_DOCUMENT EXTRACT_:
>> Start

WATCHING: As during any break, my boyfriend and I soaked up a fair amount of TV in the past few weeks including re-watching FX’s Legion, spending some late night time with Netflix’s documentary hybrid Wormwood, being pleasantly surprised with I, Tonya and getting really caught in the many twists and turns of Fortitude. (And inevitably letting our eyes drift over way too many episodes of Law and Order, which is somehow always magically playing on at least one channel whenever I visit New York, but shows that glorify ethically dubious police procedures might be too much to tackle in a single paragraph.)
I’ve written about how much I liked Legion before and I was happy that it held up on a second viewing. Not watching it in a grading frenzy definitely made me appreciate the zany, groovy, trippy, faux-60s aesthetics even more but also allowed me to see that the storyline is somewhat thin at times, especially when it comes to trying to give supporting characters their own, often clumsy, five minutes under the spotlight. We spent some time discussing whether the show can stay interesting and avoid the trappings of a typical Marvel show in its next season and I really hope that it can. Maybe being a network television effort will continue to be a good stop on its way to become yet another gloomy Netflix take on pre-existing comic book IP. (But also please let’s have a better treatment of Syd and Kerry)

>> End

_DATASET EXTRACT_:
>> Start

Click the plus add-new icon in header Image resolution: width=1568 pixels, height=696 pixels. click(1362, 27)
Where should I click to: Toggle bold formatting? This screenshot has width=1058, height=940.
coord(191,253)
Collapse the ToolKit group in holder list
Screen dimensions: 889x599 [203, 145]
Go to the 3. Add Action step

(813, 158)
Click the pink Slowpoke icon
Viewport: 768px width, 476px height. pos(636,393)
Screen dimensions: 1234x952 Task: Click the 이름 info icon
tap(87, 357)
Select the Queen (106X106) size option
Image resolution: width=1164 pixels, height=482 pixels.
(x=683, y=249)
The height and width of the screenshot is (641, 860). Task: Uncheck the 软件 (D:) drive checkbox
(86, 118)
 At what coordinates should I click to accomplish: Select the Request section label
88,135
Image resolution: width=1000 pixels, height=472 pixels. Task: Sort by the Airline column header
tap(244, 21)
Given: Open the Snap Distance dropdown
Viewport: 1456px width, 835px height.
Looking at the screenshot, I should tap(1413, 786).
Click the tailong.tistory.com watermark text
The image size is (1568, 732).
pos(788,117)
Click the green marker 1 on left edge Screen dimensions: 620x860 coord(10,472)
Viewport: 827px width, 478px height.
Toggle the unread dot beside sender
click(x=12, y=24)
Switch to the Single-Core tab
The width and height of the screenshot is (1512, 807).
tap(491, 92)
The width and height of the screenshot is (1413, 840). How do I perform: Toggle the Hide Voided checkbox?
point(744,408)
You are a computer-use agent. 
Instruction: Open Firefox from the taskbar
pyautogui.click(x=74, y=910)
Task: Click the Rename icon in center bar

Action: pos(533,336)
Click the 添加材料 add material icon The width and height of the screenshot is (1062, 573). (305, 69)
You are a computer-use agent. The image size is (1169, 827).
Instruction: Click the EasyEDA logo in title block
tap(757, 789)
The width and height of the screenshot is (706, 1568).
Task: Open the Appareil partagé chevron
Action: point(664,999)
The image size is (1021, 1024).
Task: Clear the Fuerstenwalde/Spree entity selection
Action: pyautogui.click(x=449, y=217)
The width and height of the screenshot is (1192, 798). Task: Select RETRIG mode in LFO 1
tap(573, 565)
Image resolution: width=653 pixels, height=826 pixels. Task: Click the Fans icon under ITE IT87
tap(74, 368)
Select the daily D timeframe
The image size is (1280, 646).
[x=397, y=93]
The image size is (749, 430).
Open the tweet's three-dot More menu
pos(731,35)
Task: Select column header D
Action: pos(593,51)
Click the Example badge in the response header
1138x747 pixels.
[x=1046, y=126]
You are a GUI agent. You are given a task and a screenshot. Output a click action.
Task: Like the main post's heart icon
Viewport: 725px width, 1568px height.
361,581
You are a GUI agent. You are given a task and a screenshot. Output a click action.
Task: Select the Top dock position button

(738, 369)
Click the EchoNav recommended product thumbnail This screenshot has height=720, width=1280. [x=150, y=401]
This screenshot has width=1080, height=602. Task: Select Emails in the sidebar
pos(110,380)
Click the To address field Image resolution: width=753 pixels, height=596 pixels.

>> End

_LIST OF TASKS_:
**A)** Count how many lines of the listing contain the string "column", and reply with that number alone.
**B)** Extend the blog post about TV watching, beginning right after its last sentence.
The TV blog post and the listing have nothing to do with each other.

_ANSWERS IN ORDER_:
**A)** 2

**B)**
I have mixed feelings about Wormwood. Despite my initial doubts, the half-dramatized-half-documentary format, mixed with television footage from the era being discussed, works really well and Errol Morris’ direction makes the show rather pleasing visually. I would watch this show again just for the scenes where an old-timey TV set resting against old-timey wallpaper is playing old news. My main complaint when it comes to the content – the suspicious death of a CIA affiliated scientists who had been dosed with LSD prior to seemingly committing suicide and his son, Eric, undertaking a lifelong crusade to find out the truth about it – is that it takes very long for Morris to turn the camera towards the narrator and examine him as a part of the story instead of letting him set the tone. I do not doubt that there is a real conspiracy hiding behind this story and that there is much that is true regarding Eric’s telling of the events and his conjectures. At the same time, a man who has seemingly given up an interesting and successful career, distanced himself from people and focused on a single piece of a story the government is likely not willing to ever fully tell is not only not the most trustworthy guide through that same story but also just a very interesting subject in himself. I wish Wormwood hadn’t taken that so matter-of-fact-ly. (But if you don’t know about the CIA and LSD definitely do give this a shot.)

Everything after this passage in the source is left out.